_THE TASK_
Set down exactly the lines in the records below that run from the line with "Run the cell with the play icon" to the line with "You are a computer-use agent. This", inclusive, and nothing more.

Segment Start: THE RECORDS

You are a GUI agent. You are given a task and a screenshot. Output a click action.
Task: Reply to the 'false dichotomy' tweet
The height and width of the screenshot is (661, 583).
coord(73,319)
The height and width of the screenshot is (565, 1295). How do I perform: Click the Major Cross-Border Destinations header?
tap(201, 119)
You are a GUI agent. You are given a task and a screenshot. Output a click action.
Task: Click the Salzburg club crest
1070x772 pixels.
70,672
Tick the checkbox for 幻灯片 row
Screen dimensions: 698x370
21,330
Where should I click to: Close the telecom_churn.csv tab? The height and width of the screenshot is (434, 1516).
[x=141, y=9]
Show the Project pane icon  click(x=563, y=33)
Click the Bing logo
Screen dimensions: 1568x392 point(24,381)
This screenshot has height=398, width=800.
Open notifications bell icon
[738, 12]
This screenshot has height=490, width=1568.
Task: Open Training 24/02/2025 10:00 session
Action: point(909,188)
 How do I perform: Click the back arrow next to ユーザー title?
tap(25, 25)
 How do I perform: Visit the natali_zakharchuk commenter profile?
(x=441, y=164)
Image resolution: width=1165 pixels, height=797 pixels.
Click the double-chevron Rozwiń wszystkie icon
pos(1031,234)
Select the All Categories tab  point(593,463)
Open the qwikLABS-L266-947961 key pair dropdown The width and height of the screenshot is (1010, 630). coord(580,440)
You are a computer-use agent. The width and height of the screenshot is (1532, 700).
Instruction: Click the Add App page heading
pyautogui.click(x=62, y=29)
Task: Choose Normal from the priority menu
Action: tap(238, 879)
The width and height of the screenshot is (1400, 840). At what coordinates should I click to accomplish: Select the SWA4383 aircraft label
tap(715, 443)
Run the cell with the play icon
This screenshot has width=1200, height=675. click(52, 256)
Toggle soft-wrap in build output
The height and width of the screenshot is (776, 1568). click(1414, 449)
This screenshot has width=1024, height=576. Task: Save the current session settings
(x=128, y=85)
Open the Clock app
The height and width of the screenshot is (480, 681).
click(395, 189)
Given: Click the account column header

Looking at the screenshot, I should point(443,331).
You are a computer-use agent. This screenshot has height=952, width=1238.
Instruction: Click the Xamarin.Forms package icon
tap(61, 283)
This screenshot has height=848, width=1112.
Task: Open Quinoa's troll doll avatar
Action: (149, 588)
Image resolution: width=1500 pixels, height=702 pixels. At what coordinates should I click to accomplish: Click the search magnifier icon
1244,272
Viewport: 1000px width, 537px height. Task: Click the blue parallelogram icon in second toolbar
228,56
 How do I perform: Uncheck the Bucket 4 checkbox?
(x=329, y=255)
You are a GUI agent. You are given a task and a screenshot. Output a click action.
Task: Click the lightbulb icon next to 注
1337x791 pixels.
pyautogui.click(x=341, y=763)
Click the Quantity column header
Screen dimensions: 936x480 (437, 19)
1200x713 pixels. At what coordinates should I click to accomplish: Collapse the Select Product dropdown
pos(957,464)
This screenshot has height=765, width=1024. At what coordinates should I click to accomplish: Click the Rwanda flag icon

Segment End: THE RECORDS

_WRITTEN ANSWER_
Run the cell with the play icon
This screenshot has width=1200, height=675. click(52, 256)
Toggle soft-wrap in build output
The height and width of the screenshot is (776, 1568). click(1414, 449)
This screenshot has width=1024, height=576. Task: Save the current session settings
(x=128, y=85)
Open the Clock app
The height and width of the screenshot is (480, 681).
click(395, 189)
Given: Click the account column header

Looking at the screenshot, I should point(443,331).
You are a computer-use agent. This screenshot has height=952, width=1238.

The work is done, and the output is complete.